The reference to weapons was to the fact that the South African Government had agreed to send black men to assist the Allied forces as labourers, but, due to policies of the time, they insisted they could not be given weapons.


After this stirring speech the men left on the Mendi, according to the legend which has grown up around these events, took off their boots, and did a “death dance” on the tilting deck of the sinking ship.


There were many more individual acts of bravery and selflessness in those terrifying early morning hours in the freezing water.


On receiving the news of the sinking of the Mendi the Prime Minister – General Louis Botha addressed the South African House of Assembly in Cape Town on 9 March 1917, with these words:


“Ever since the war broke out the ‘natives’ have done everything possible to help where such was possible in the struggle without ever doing anything which was in conflict with their loyalty to the Flag and the King. It has never happened in the history of South Africa … that in one moment, by one fell swoop, such a lot of people have perished, and, … I think that where people have died in the way they have done, it is our duty to remember that where people have come forward of their own accord, of their own free will, … and what they have done will redound to their everlasting credit.”


The second tragedy also reverberates down history, as it has been said that The South African Navy has never really recovered from it.


On 18 February 1982, four vessels – the pride of the South African navy where conducting a naval exercise – the SAS President Kruger was conducting a complex exercise with the submarine SAS Emily Hobhouse, another frigate, the SAS President Pretorius and the replenishment ship SAS Tafelberg. The high-intensity exercises had progressed over several days, with the SAS Emily Hobhouse pretending to attack the SAS Tafelberg, and the two frigates also conducting submarine seek and destroy exercises in zig zag pattens.

At approximately 4 am, the whole formation had to change direction by 154 degrees, a near complete reversal in direction. During the maneuver and error was made in the rate and degree of turn, radar contact was also lost in clutter and the SAS Tafelberg accidentally collided with the SAS President Kruger.

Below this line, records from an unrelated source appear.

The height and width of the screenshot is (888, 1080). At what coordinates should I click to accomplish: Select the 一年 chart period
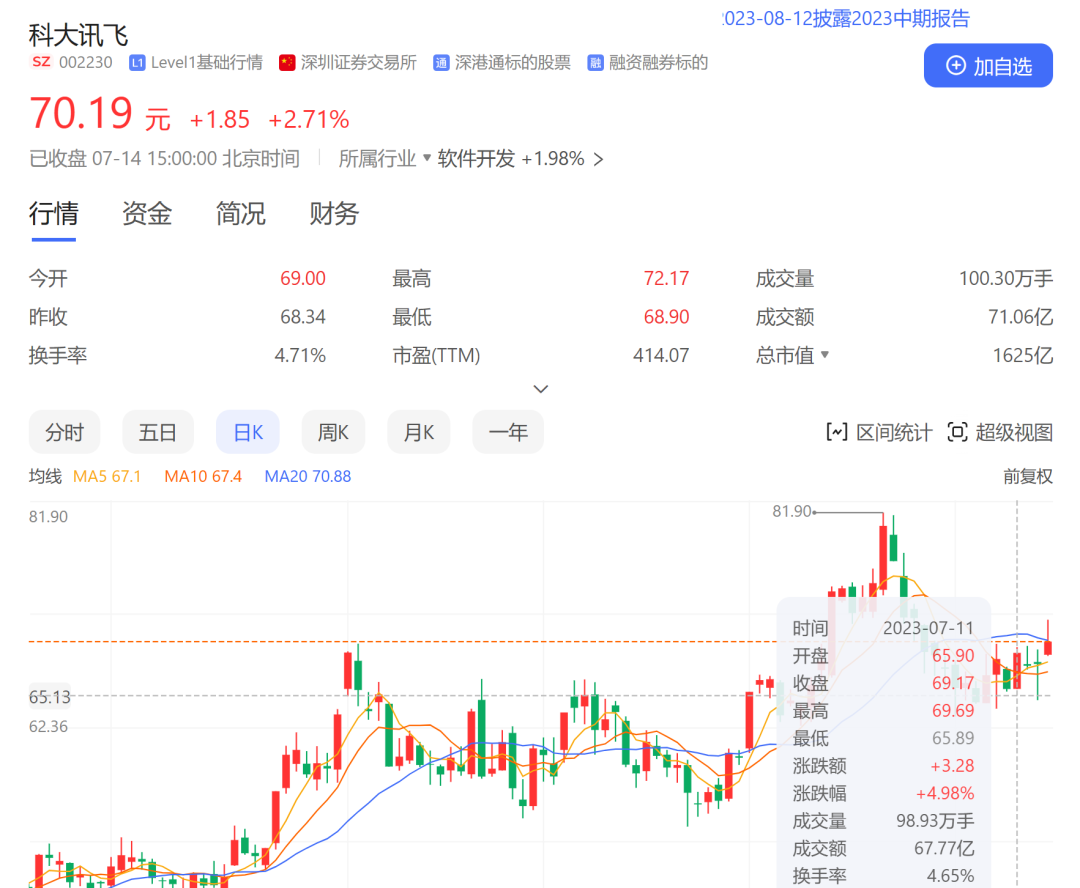click(508, 431)
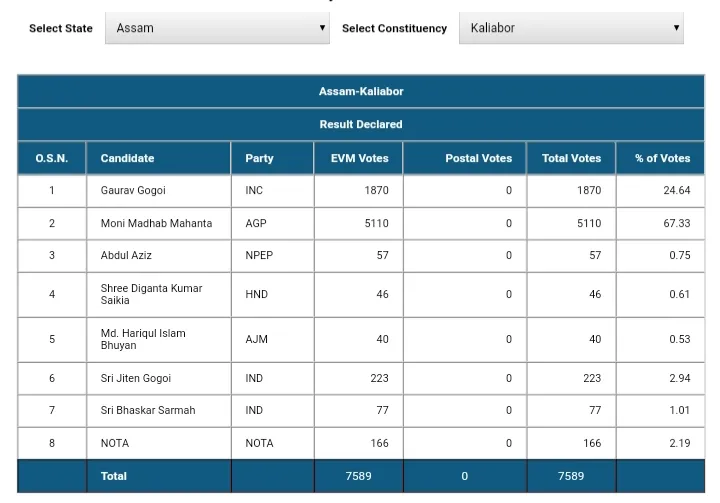Click the 67.33 vote percentage cell
Screen dimensions: 720x503
676,223
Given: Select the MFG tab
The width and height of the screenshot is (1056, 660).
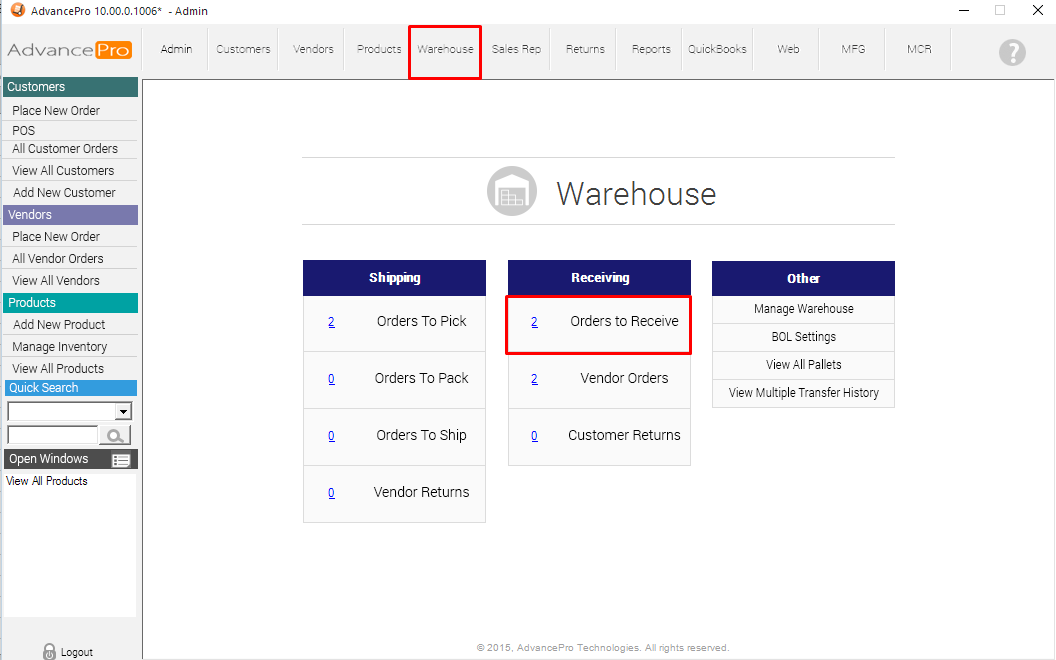Looking at the screenshot, I should (x=853, y=49).
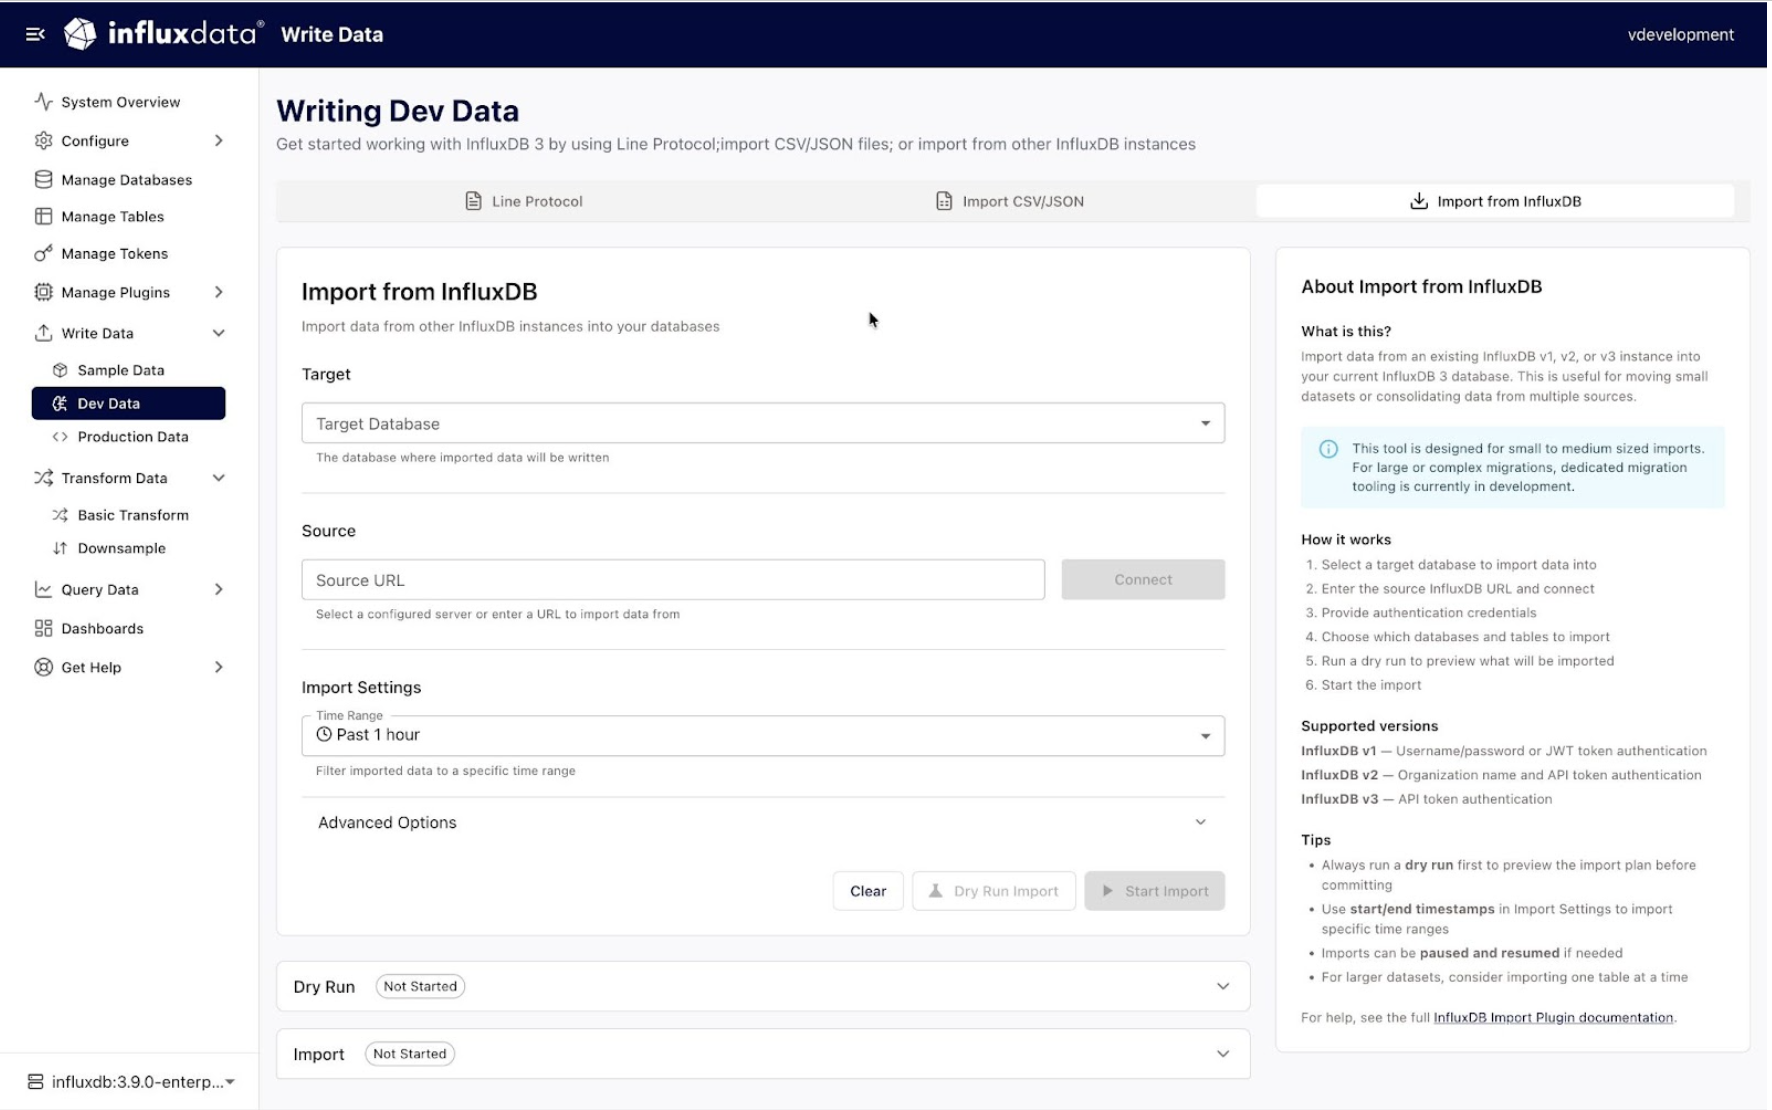Click the Sample Data cube icon

(60, 370)
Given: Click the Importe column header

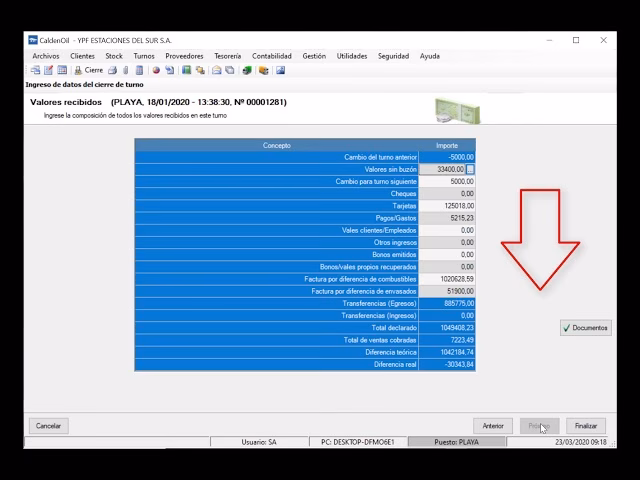Looking at the screenshot, I should point(447,145).
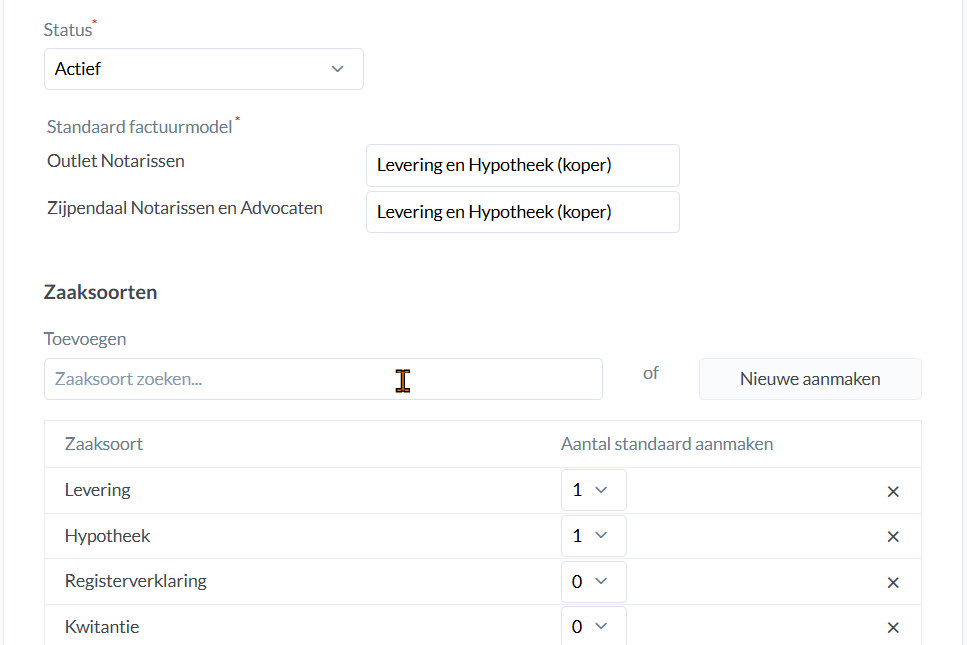Remove the Hypotheek zaaksoort row
The width and height of the screenshot is (967, 645).
pyautogui.click(x=893, y=537)
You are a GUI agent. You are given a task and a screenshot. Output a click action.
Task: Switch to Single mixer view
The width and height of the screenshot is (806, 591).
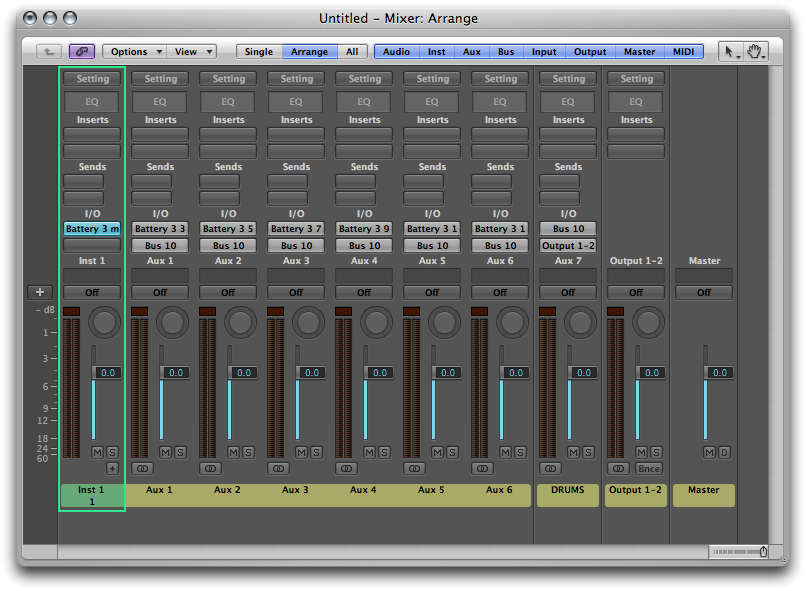pos(259,51)
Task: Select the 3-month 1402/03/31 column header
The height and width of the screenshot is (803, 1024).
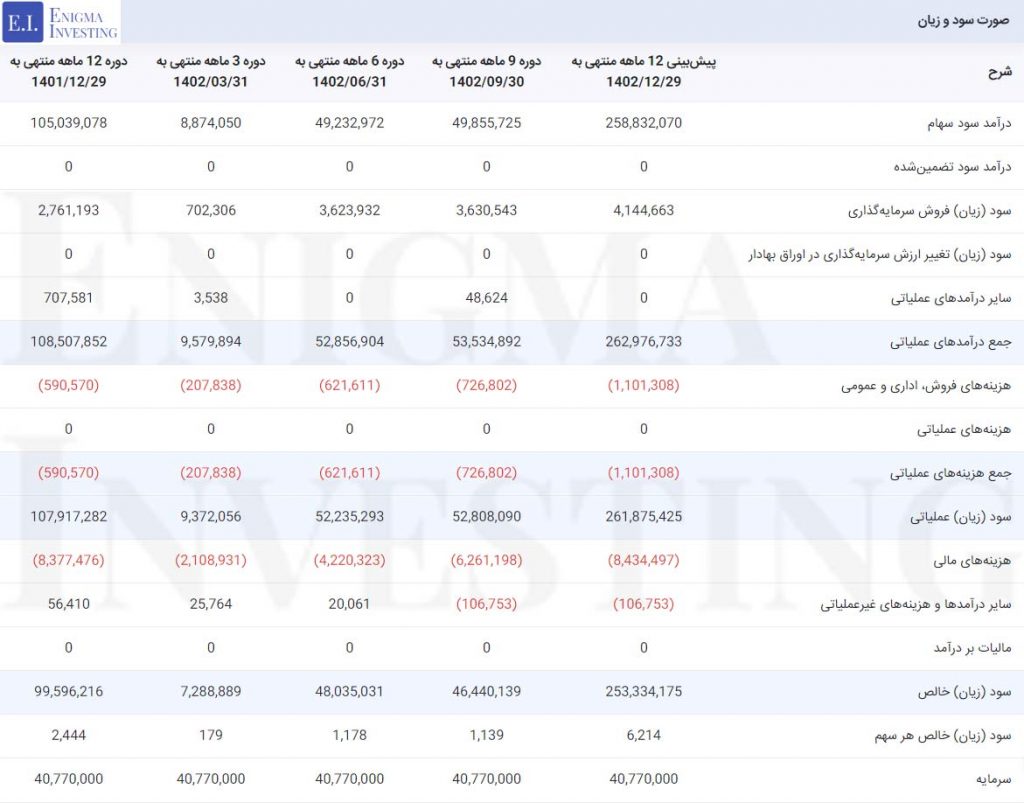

The damage was catastrophic damage. The SAS Tafelberg, being a tanker, was 18,980 tons. The PK was a mere 2144 tons with much thinner steel.


Last minute actions where shouted out to avoid collision, but like the Mendi – too little – too late. The SAS Tafelberg was severally damaged in the impact, but more tragically SAS President Kruger sank as a result of the damage it sustained – it sank 78 nautical miles south west of Cape Point with the loss of 16 lives. Like the SS Mendi this took place in freezing waters, and – like the Mendi – the terror would have been no different to the men of the PK facing death.


Today, the legacy of both the SS Mendi and the SAS President Kruger is been remembered. We stand shoulder to shoulder with our Brothers and we remember them – we remember their fear, their anguish and their bravery. This is a legacy of brave South Africans in full service of their country. It is up to us – their brothers in arms to remember them, it is our duty to keep their legacy alive, lest we forget.


Today, we also remember the sea, and the lives of all our fellow brothers in arms who have been lost to it. Great Britain, through two world wars and subsequent wars at sea such as the Falklands has lost thousands of souls in the service of their country. The sea has taken so many, British men and woman, men and woman from Commonwealth counties in service to the United Kingdom, and men and woman from countries allied to the United Kingdom in conflict.


So, today we remember the sea, and the men lost to it – Lest we forget.